September 5, 2017 at 3:32 p.m.
His pedal tractor collection sits neatly on shelves along the walls of his shop and two other buildings on the farm. Anderson, who milks 40 cows on his dairy near Waltham, Minn., has been collecting and restoring pedal tractors for the past 30 years.
"I started buying a few and was only going to collect a couple kinds, and I finally decided to keep on going," Anderson said.
The hobby started at the age of 30, when Anderson decided to restore the pedal tractor he had as a child. Since then, the collecting and restoring has never stopped.
Anderson's favorite kind of pedal tractors to bring home are the ones that need a little TLC.
"I like to buy them in tough shape and restore them," he said.
Restoring requires painting and applying decals. Anderson does all the painting himself. Each tractor requires about 10 light coats.

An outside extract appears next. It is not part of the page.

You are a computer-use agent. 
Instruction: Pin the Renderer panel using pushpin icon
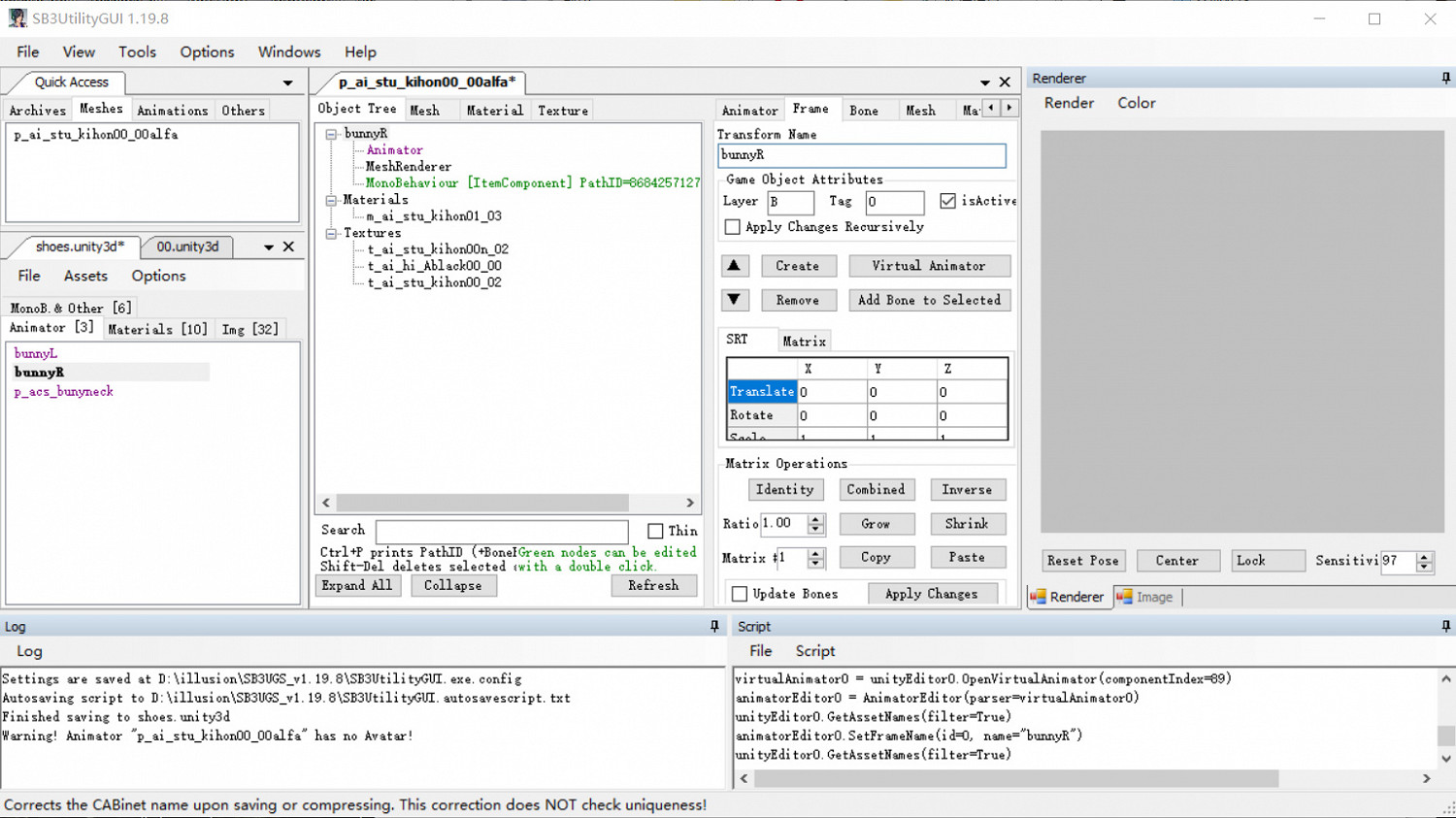[x=1445, y=79]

"The more paint you put on, the smoother they get. You just can't put on too much at one time," he said.
Some of the decals also require time and patience.

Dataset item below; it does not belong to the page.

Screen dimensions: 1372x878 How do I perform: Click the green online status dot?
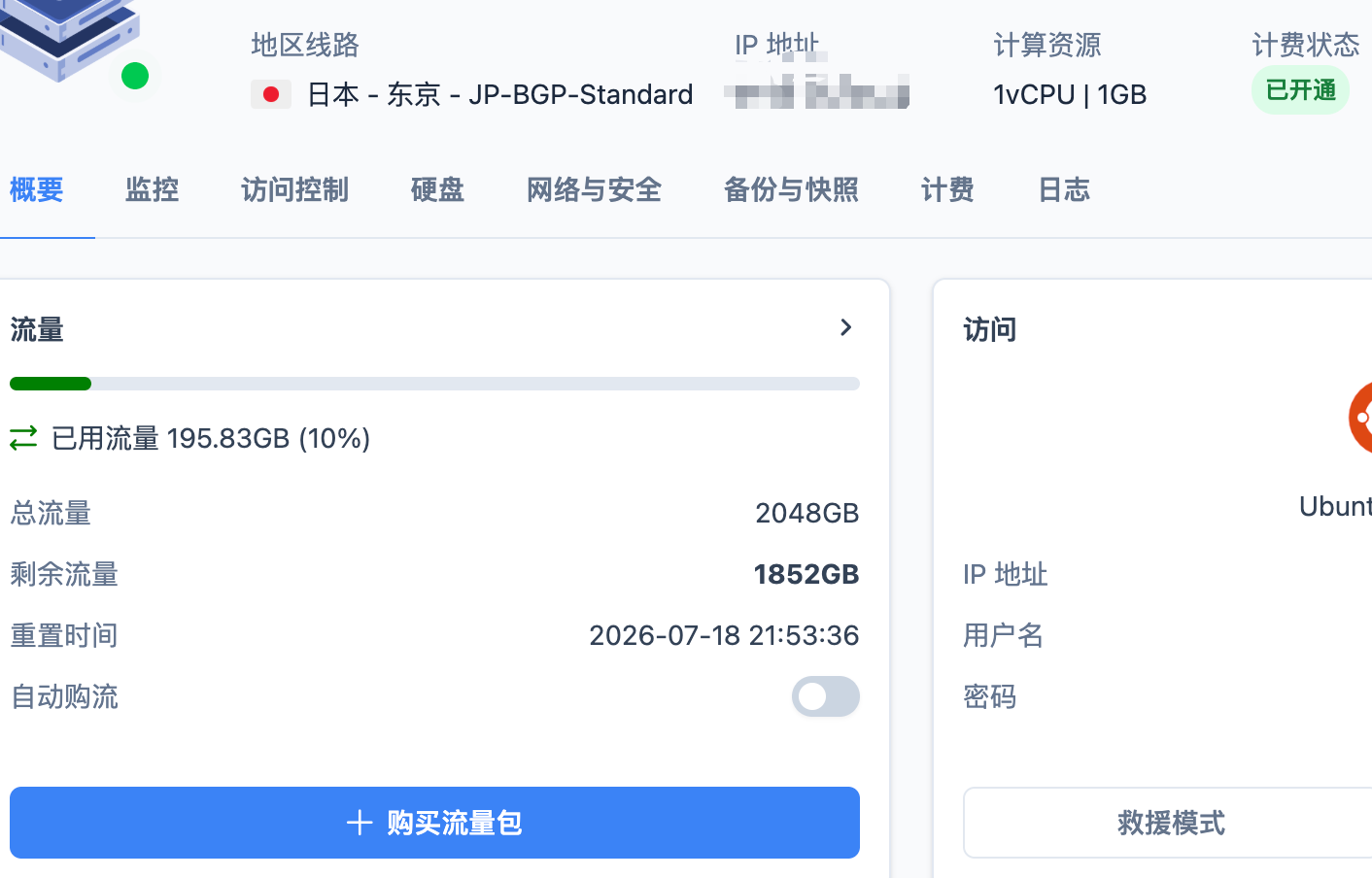click(x=135, y=76)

"Sometimes I have to soak them in water to get the glue off the backside. They're paper, paper thin so they rip easily," Anderson said.

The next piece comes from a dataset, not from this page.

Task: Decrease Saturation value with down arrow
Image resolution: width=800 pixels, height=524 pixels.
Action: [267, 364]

When choosing tractors, Anderson doesn't pay attention to color - at least with his pedal tractors. From Olivers and Masseys to Case and John Deere, Anderson has them all and everything in between. Many of them are old, but some are new, others are in mint condition while others need work. Anderson even has custom-made tractors.
When looking for the next tractor to add to his collection, Anderson goes to auctions or scours the antique event of the year, Gold Rush. He also talks to others, such as the people who sell him tractor parts, about what kinds of pedal tractors they've seen.
A regular pedal tractor costs about $1,000; however, the more rare finds are sold for up to $6,000.
"The first tractors of its kind are the most valuable," said Anderson, who has a few rare models mixed into his tractors lining his shop walls.
Although most of the tractors are only on display, there are a few that are used every year. Since 1992, Anderson has promoted the dairy industry and his farm in local parades, attending between two and five every year. While Anderson drives his truck, dairy princesses and others in the dairy industry pass out cheese and milk. Driving around them are kids ranging from ages 5 to 10 on Anderson's pedal tractors.
"The kids get excited. They look forward to (the parades)," Anderson said.
Other than those few tractors for the parades, many of the tractors stay in their spots in the shed. Afterall, Anderson needs to keep them in the best shape they can be.
"It should be a good retirement investment," he said.[[In-content Ad]]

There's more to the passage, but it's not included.